Generalized SAV-exponential integrator schemes for Allen-Cahn type gradient flows

TL;DR

This paper introduces new first- and second-order linear schemes for Allen-Cahn gradient flows that unconditionally preserve energy dissipation and maximum bound principles, improving stability and accuracy over existing methods.

Contribution

The paper develops and analyzes novel SAV-exponential integrator schemes that guarantee unconditional energy and MBP preservation for Allen-Cahn type equations.

Findings

Unconditionally preserve energy dissipation law.

Unconditionally preserve maximum bound principle.
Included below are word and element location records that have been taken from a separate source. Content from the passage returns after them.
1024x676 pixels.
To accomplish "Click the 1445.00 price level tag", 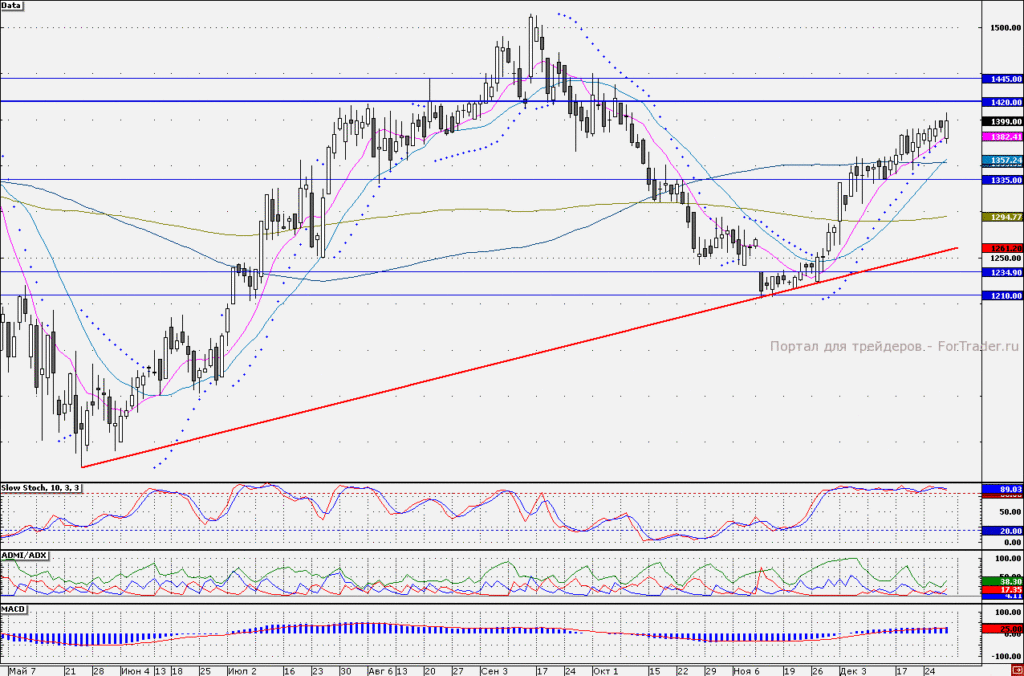I will click(1002, 78).
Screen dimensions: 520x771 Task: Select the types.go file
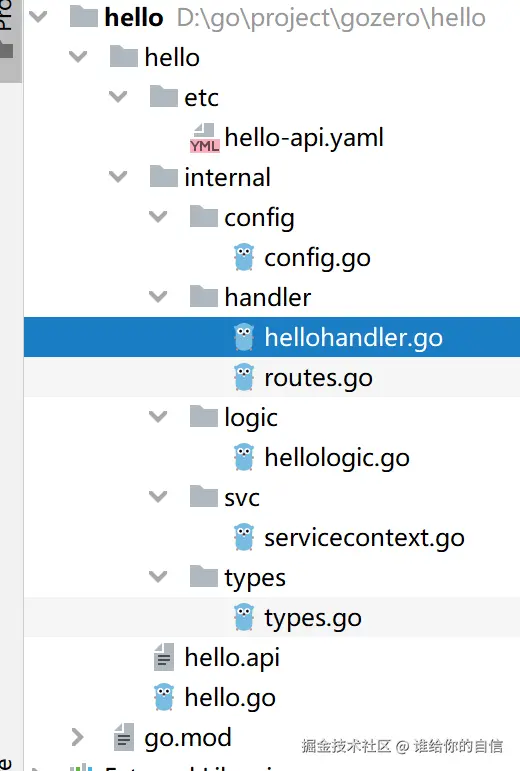pyautogui.click(x=272, y=618)
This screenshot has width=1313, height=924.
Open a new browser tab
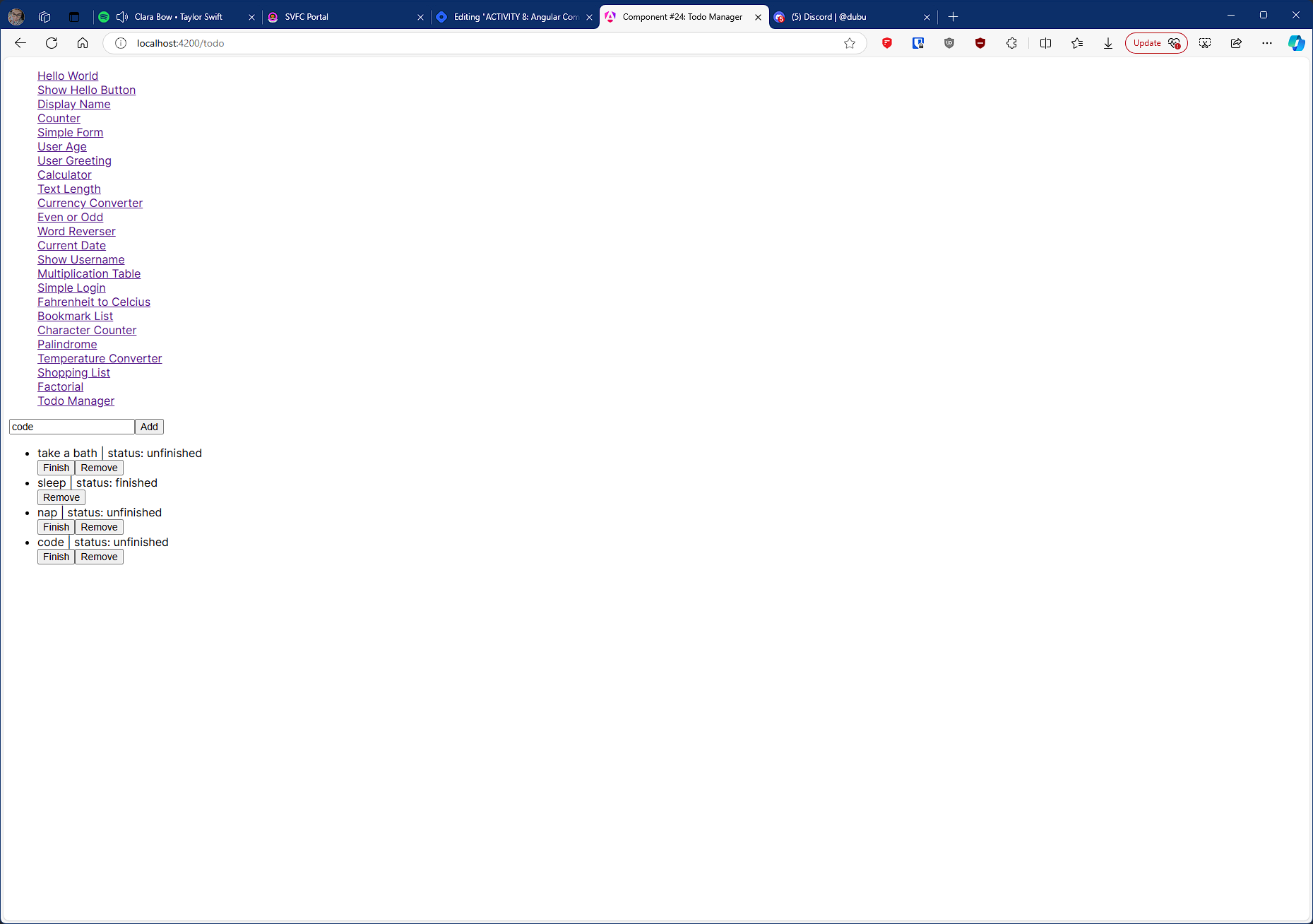(953, 16)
Achieve optimal temporal error estimates.

Abstract

The energy dissipation law and the maximum bound principle (MBP) are two important physical features of the well-known Allen-Cahn equation. While some commonly-used first-order time stepping schemes have turned out to preserve unconditionally both energy dissipation law and MBP for the equation, restrictions on the time step size are still needed for existing second-order or even higher-order schemes in order to have such simultaneous preservation. In this paper, we develop and analyze novel first- and second-order linear numerical schemes for a class of Allen-Cahn type gradient flows. Our schemes combine the generalized scalar auxiliary variable (SAV) approach and the exponential time integrator with a stabilization term, while the standard central difference stencil is used for discretization of the spatial differential operator. We not only prove their unconditional preservation of the energy dissipation law and the MBP in the discrete setting, but also derive their optimal temporal error estimates under fixed spatial mesh. Numerical experiments are also carried out to demonstrate the properties and performance of the proposed schemes.